[Dataset items]
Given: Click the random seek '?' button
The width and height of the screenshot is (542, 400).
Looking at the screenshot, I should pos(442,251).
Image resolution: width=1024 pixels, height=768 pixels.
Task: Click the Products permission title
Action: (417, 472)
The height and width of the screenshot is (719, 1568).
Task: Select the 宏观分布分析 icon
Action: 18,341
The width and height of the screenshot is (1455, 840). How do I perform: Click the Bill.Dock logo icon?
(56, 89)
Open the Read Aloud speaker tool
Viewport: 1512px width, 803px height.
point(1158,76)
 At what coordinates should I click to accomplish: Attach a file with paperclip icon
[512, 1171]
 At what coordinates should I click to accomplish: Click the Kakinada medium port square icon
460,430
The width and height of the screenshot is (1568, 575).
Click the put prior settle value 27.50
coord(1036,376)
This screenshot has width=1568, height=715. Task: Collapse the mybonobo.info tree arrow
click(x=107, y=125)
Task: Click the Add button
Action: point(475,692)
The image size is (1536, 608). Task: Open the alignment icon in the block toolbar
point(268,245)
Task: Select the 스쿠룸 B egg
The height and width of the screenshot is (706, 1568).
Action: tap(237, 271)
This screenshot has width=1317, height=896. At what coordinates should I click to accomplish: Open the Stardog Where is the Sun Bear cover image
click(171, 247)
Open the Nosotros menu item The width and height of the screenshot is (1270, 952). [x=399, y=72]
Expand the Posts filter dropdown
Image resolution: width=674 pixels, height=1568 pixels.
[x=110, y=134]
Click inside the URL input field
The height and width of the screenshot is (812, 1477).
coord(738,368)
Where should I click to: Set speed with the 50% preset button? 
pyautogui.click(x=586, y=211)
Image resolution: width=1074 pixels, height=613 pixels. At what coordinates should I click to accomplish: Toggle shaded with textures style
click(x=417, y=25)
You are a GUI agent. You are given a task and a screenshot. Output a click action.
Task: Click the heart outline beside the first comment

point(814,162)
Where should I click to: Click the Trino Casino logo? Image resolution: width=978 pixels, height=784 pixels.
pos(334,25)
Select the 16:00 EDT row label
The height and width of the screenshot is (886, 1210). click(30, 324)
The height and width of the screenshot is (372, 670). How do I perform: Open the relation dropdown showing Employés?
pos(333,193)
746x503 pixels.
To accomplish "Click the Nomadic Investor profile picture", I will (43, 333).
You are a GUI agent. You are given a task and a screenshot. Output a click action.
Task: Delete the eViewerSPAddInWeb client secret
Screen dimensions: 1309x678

▶ [What is expected]: Render the records above as a Markdown table with the columns Row and Record line, giving each non-blank line its own numbered row.

▶ [Result below]:
| Row | Record line |
|---|---|
| 1 | Given: Click the random seek '?' button |
| 2 | The width and height of the screenshot is (542, 400). |
| 3 | Looking at the screenshot, I should pos(442,251). |
| 4 | Image resolution: width=1024 pixels, height=768 pixels. |
| 5 | Task: Click the Products permission title |
| 6 | Action: (417, 472) |
| 7 | The height and width of the screenshot is (719, 1568). |
| 8 | Task: Select the 宏观分布分析 icon |
| 9 | Action: 18,341 |
| 10 | The width and height of the screenshot is (1455, 840). How do I perform: Click the Bill.Dock logo icon? |
| 11 | (56, 89) |
| 12 | Open the Read Aloud speaker tool |
| 13 | Viewport: 1512px width, 803px height. |
| 14 | point(1158,76) |
| 15 |  At what coordinates should I click to accomplish: Attach a file with paperclip icon |
| 16 | [512, 1171] |
| 17 |  At what coordinates should I click to accomplish: Click the Kakinada medium port square icon |
| 18 | 460,430 |
| 19 | The width and height of the screenshot is (1568, 575). |
| 20 | Click the put prior settle value 27.50 |
| 21 | coord(1036,376) |
| 22 | This screenshot has width=1568, height=715. Task: Collapse the mybonobo.info tree arrow |
| 23 | click(x=107, y=125) |
| 24 | Task: Click the Add button |
| 25 | Action: point(475,692) |
| 26 | The image size is (1536, 608). Task: Open the alignment icon in the block toolbar |
| 27 | point(268,245) |
| 28 | Task: Select the 스쿠룸 B egg |
| 29 | The height and width of the screenshot is (706, 1568). |
| 30 | Action: tap(237, 271) |
| 31 | This screenshot has width=1317, height=896. At what coordinates should I click to accomplish: Open the Stardog Where is the Sun Bear cover image |
| 32 | click(171, 247) |
| 33 | Open the Nosotros menu item The width and height of the screenshot is (1270, 952). [x=399, y=72] |
| 34 | Expand the Posts filter dropdown |
| 35 | Image resolution: width=674 pixels, height=1568 pixels. |
| 36 | [x=110, y=134] |
| 37 | Click inside the URL input field |
| 38 | The height and width of the screenshot is (812, 1477). |
| 39 | coord(738,368) |
| 40 | Where should I click to: Set speed with the 50% preset button?  |
| 41 | pyautogui.click(x=586, y=211) |
| 42 | Image resolution: width=1074 pixels, height=613 pixels. At what coordinates should I click to accomplish: Toggle shaded with textures style |
| 43 | click(x=417, y=25) |
| 44 | You are a GUI agent. You are given a task and a screenshot. Output a click action. |
| 45 | Task: Click the heart outline beside the first comment |
| 46 | point(814,162) |
| 47 | Where should I click to: Click the Trino Casino logo? Image resolution: width=978 pixels, height=784 pixels. |
| 48 | pos(334,25) |
| 49 | Select the 16:00 EDT row label |
| 50 | The height and width of the screenshot is (886, 1210). click(30, 324) |
| 51 | The height and width of the screenshot is (372, 670). How do I perform: Open the relation dropdown showing Employés? |
| 52 | pos(333,193) |
| 53 | 746x503 pixels. |
| 54 | To accomplish "Click the Nomadic Investor profile picture", I will (43, 333). |
| 55 | You are a GUI agent. You are given a task and a screenshot. Output a click action. |
| 56 | Task: Delete the eViewerSPAddInWeb client secret |
| 57 | Screen dimensions: 1309x678 |